Brief:
Print every line of the listing below, starting with the line that holds "Kévin COSTAIN (39, 359)" and going on through the line that holds "Tüm Videolar (843, 279)", both included, and print nothing else.

□ □ □ □ □

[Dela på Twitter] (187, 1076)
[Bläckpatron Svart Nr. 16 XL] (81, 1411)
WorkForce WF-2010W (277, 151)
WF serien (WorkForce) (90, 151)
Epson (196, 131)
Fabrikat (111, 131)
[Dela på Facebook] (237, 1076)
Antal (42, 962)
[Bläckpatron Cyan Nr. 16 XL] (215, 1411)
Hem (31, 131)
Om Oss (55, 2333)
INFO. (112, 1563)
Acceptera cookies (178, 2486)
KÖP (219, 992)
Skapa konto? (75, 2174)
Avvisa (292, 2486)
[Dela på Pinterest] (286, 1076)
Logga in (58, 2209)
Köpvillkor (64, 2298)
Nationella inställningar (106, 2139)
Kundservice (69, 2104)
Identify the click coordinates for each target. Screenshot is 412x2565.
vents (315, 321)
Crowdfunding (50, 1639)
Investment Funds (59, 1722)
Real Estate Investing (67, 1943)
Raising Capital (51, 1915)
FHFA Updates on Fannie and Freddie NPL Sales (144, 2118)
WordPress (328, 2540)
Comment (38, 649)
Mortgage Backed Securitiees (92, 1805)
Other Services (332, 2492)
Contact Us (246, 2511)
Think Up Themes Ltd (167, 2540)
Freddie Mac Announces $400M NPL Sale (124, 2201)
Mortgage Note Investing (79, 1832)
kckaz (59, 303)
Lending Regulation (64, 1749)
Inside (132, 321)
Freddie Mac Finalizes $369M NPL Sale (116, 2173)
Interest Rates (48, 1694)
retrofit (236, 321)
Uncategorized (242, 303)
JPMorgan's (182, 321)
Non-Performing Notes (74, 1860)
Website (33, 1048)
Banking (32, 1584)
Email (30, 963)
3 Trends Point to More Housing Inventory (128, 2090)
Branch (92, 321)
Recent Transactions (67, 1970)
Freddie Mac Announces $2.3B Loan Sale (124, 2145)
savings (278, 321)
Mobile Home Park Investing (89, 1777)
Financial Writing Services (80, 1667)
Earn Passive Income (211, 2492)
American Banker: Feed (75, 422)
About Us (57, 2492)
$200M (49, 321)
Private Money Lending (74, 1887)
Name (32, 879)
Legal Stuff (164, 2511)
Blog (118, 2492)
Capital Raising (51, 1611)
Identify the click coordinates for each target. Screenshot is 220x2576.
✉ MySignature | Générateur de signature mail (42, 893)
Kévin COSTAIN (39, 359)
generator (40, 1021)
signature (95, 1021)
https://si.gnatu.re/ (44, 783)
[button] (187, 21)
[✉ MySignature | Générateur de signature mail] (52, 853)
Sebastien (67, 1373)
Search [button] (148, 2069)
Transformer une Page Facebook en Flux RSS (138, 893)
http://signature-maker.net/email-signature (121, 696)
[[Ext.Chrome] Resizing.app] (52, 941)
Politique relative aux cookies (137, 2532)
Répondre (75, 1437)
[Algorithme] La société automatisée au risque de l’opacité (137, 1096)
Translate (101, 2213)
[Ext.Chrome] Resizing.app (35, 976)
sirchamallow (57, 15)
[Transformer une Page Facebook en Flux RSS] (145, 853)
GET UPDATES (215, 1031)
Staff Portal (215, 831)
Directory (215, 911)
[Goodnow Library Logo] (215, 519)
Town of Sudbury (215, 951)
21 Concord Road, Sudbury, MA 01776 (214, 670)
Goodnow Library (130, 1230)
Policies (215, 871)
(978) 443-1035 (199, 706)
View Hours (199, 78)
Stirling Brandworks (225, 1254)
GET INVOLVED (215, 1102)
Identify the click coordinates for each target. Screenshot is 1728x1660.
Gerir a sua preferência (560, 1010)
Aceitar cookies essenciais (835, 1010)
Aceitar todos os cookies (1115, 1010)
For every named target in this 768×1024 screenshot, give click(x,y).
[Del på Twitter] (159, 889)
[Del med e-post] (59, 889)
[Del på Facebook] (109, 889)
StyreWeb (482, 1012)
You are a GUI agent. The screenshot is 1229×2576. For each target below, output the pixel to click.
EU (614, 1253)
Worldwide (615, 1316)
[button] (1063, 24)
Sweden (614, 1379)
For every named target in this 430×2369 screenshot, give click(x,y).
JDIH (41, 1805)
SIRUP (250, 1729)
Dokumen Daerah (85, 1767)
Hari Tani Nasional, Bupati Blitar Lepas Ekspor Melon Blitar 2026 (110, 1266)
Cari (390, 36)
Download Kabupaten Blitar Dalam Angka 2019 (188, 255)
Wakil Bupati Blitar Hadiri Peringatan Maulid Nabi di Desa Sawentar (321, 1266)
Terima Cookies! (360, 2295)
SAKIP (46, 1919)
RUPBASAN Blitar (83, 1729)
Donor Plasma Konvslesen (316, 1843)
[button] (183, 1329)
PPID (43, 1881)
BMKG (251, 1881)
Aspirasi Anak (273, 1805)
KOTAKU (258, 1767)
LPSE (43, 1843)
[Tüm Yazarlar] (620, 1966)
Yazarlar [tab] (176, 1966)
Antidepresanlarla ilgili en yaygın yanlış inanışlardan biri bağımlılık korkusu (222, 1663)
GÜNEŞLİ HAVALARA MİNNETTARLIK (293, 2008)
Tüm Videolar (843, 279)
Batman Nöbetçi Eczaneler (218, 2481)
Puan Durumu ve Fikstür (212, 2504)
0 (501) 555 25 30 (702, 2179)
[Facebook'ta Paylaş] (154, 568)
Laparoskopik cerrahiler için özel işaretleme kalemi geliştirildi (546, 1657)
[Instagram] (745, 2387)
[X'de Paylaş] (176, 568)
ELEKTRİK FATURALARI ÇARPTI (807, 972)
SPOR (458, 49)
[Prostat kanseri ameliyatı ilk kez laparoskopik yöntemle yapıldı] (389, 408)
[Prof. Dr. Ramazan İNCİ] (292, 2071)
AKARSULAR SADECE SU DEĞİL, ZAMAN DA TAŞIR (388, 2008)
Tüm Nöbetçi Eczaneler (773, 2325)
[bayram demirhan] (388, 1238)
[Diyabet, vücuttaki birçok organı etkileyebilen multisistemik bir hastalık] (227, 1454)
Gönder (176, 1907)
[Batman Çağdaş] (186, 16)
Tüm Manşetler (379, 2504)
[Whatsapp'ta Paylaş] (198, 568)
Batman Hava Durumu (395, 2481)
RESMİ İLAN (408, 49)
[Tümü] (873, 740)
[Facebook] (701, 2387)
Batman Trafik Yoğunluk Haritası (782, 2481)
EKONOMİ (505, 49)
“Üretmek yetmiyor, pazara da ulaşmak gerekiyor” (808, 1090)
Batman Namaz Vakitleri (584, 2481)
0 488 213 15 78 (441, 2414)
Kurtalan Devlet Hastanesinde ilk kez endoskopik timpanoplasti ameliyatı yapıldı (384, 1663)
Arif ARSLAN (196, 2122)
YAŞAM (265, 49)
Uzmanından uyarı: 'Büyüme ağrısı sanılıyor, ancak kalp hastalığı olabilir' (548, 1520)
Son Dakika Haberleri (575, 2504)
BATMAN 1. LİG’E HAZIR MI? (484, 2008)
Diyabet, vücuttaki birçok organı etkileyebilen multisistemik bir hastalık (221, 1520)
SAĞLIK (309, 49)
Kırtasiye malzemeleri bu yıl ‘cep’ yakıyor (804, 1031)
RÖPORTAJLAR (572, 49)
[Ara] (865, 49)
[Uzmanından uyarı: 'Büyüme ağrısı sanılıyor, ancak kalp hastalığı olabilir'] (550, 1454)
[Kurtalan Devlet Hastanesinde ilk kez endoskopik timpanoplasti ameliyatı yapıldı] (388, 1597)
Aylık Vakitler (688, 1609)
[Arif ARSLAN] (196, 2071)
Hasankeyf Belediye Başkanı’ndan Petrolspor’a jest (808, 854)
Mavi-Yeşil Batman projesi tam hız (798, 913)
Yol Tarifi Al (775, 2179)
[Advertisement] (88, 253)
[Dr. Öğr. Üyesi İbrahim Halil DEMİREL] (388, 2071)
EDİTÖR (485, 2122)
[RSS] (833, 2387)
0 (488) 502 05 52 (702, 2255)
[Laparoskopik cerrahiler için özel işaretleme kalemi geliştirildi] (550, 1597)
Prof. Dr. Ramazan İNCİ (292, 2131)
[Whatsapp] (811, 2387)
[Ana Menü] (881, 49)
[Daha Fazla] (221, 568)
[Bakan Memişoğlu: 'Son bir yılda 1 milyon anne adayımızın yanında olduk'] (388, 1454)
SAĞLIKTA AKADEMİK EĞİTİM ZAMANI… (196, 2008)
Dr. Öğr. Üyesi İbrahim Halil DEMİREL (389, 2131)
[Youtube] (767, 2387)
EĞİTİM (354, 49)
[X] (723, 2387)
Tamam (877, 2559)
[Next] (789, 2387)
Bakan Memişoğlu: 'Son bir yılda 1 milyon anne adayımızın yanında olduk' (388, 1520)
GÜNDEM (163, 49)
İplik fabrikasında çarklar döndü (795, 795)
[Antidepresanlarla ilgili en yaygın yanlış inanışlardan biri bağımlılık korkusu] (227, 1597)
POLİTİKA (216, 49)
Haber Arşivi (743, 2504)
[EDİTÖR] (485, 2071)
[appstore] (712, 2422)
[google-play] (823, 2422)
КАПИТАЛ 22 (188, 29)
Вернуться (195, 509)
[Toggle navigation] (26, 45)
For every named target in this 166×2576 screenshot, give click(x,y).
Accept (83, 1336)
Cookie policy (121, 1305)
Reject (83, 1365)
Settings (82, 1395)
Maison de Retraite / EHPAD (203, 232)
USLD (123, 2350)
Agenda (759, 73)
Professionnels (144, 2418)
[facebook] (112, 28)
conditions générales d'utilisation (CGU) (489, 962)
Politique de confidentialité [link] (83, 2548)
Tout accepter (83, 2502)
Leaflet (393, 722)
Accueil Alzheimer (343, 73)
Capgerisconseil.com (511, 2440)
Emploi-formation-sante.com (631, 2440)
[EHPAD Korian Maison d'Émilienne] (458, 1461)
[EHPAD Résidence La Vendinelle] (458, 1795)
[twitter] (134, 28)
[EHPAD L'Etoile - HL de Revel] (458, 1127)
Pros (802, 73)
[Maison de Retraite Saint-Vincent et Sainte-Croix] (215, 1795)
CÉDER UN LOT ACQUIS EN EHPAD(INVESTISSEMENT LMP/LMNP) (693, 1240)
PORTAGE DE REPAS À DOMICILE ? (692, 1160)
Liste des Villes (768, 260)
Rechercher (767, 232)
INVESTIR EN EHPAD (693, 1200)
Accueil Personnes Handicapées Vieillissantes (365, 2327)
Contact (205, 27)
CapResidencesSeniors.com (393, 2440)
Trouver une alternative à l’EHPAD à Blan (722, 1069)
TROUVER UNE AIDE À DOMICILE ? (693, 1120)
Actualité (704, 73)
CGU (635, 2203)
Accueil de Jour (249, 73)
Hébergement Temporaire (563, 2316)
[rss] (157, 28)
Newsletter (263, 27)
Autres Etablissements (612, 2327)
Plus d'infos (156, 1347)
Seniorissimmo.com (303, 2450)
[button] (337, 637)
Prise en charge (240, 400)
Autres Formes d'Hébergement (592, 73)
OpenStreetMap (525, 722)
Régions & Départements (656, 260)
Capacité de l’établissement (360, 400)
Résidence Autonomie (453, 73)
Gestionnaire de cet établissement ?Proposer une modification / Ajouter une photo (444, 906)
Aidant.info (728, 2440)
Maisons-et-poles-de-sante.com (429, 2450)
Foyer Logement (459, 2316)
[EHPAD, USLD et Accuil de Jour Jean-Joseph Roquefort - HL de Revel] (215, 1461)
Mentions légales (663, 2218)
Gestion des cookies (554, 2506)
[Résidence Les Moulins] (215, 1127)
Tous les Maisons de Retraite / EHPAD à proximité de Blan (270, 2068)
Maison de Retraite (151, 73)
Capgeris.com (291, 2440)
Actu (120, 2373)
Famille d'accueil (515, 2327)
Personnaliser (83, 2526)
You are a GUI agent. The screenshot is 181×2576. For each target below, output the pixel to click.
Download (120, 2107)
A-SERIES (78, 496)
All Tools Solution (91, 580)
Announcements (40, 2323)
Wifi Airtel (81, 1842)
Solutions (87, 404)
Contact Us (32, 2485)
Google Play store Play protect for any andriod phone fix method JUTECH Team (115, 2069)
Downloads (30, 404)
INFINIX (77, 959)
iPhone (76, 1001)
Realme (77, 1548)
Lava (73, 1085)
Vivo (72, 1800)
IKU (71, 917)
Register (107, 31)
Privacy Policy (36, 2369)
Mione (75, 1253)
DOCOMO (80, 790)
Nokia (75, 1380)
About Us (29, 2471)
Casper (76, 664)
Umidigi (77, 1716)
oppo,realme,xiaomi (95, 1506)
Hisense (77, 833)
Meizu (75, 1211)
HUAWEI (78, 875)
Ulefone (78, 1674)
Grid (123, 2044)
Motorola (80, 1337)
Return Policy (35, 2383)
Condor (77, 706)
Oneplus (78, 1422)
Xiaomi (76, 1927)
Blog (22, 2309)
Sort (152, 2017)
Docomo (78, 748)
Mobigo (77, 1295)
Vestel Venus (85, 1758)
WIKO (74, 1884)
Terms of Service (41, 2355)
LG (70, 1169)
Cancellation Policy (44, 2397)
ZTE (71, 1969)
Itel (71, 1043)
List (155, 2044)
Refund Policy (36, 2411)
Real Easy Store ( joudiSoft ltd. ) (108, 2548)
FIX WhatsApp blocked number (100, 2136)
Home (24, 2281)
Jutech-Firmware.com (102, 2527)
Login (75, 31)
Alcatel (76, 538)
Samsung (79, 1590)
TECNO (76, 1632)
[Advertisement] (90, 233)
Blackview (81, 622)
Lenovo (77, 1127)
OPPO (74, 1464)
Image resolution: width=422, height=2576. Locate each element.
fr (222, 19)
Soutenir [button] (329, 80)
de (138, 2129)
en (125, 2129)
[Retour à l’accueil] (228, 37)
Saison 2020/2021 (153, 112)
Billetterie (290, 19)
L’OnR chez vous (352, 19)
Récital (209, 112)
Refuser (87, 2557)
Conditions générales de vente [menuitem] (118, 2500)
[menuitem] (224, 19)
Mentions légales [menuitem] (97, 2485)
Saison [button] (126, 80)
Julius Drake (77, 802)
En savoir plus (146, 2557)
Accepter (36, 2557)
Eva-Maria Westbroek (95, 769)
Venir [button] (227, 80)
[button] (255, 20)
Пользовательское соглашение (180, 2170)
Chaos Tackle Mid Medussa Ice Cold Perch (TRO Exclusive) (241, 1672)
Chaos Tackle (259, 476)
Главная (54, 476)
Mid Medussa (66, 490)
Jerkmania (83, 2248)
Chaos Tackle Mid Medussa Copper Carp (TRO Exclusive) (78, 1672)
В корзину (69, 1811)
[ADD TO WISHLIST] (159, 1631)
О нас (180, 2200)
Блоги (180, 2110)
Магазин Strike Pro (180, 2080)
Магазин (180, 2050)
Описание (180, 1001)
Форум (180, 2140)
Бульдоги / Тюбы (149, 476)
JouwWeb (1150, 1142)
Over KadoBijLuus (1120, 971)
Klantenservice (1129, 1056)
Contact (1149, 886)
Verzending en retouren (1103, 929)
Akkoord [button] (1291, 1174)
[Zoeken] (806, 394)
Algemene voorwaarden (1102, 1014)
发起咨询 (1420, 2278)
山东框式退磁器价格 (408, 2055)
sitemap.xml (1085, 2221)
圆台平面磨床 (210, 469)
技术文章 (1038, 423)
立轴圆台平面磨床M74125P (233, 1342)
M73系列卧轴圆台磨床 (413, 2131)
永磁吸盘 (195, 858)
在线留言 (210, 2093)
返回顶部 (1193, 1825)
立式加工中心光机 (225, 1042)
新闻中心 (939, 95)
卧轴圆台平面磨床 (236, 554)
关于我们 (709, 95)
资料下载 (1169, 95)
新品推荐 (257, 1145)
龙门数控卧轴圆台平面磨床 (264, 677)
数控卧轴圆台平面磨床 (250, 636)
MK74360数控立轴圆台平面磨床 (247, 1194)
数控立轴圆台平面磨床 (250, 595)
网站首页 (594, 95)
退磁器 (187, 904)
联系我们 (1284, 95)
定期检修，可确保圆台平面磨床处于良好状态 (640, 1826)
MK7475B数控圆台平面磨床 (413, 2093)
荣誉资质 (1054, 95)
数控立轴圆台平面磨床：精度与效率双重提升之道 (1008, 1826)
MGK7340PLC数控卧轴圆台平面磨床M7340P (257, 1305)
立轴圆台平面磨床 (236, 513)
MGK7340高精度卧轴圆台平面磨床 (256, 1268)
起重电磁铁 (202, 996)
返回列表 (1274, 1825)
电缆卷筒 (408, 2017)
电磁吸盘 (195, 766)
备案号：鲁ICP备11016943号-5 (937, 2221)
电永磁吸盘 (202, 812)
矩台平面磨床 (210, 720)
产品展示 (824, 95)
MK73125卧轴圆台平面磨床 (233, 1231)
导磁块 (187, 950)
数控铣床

□ □ □ □ □

Response to the exercise:
Kévin COSTAIN (39, 359)
generator (40, 1021)
signature (95, 1021)
https://si.gnatu.re/ (44, 783)
[button] (187, 21)
[✉ MySignature | Générateur de signature mail] (52, 853)
Sebastien (67, 1373)
Search [button] (148, 2069)
Transformer une Page Facebook en Flux RSS (138, 893)
http://signature-maker.net/email-signature (121, 696)
[[Ext.Chrome] Resizing.app] (52, 941)
Politique relative aux cookies (137, 2532)
Répondre (75, 1437)
[Algorithme] La société automatisée au risque de l’opacité (137, 1096)
Translate (101, 2213)
[Ext.Chrome] Resizing.app (35, 976)
sirchamallow (57, 15)
[Transformer une Page Facebook en Flux RSS] (145, 853)
GET UPDATES (215, 1031)
Staff Portal (215, 831)
Directory (215, 911)
[Goodnow Library Logo] (215, 519)
Town of Sudbury (215, 951)
21 Concord Road, Sudbury, MA 01776 (214, 670)
Goodnow Library (130, 1230)
Policies (215, 871)
(978) 443-1035 (199, 706)
View Hours (199, 78)
Stirling Brandworks (225, 1254)
GET INVOLVED (215, 1102)
Identify the click coordinates for each target. Screenshot is 1728x1660.
Gerir a sua preferência (560, 1010)
Aceitar cookies essenciais (835, 1010)
Aceitar todos os cookies (1115, 1010)
For every named target in this 768×1024 screenshot, give click(x,y).
[Del på Twitter] (159, 889)
[Del med e-post] (59, 889)
[Del på Facebook] (109, 889)
StyreWeb (482, 1012)
You are a GUI agent. The screenshot is 1229×2576. For each target below, output the pixel to click.
EU (614, 1253)
Worldwide (615, 1316)
[button] (1063, 24)
Sweden (614, 1379)
For every named target in this 430×2369 screenshot, give click(x,y).
JDIH (41, 1805)
SIRUP (250, 1729)
Dokumen Daerah (85, 1767)
Hari Tani Nasional, Bupati Blitar Lepas Ekspor Melon Blitar 2026 (110, 1266)
Cari (390, 36)
Download Kabupaten Blitar Dalam Angka 2019 (188, 255)
Wakil Bupati Blitar Hadiri Peringatan Maulid Nabi di Desa Sawentar (321, 1266)
Terima Cookies! (360, 2295)
SAKIP (46, 1919)
RUPBASAN Blitar (83, 1729)
Donor Plasma Konvslesen (316, 1843)
[button] (183, 1329)
PPID (43, 1881)
BMKG (251, 1881)
Aspirasi Anak (273, 1805)
KOTAKU (258, 1767)
LPSE (43, 1843)
[Tüm Yazarlar] (620, 1966)
Yazarlar [tab] (176, 1966)
Antidepresanlarla ilgili en yaygın yanlış inanışlardan biri bağımlılık korkusu (222, 1663)
GÜNEŞLİ HAVALARA MİNNETTARLIK (293, 2008)
Tüm Videolar (843, 279)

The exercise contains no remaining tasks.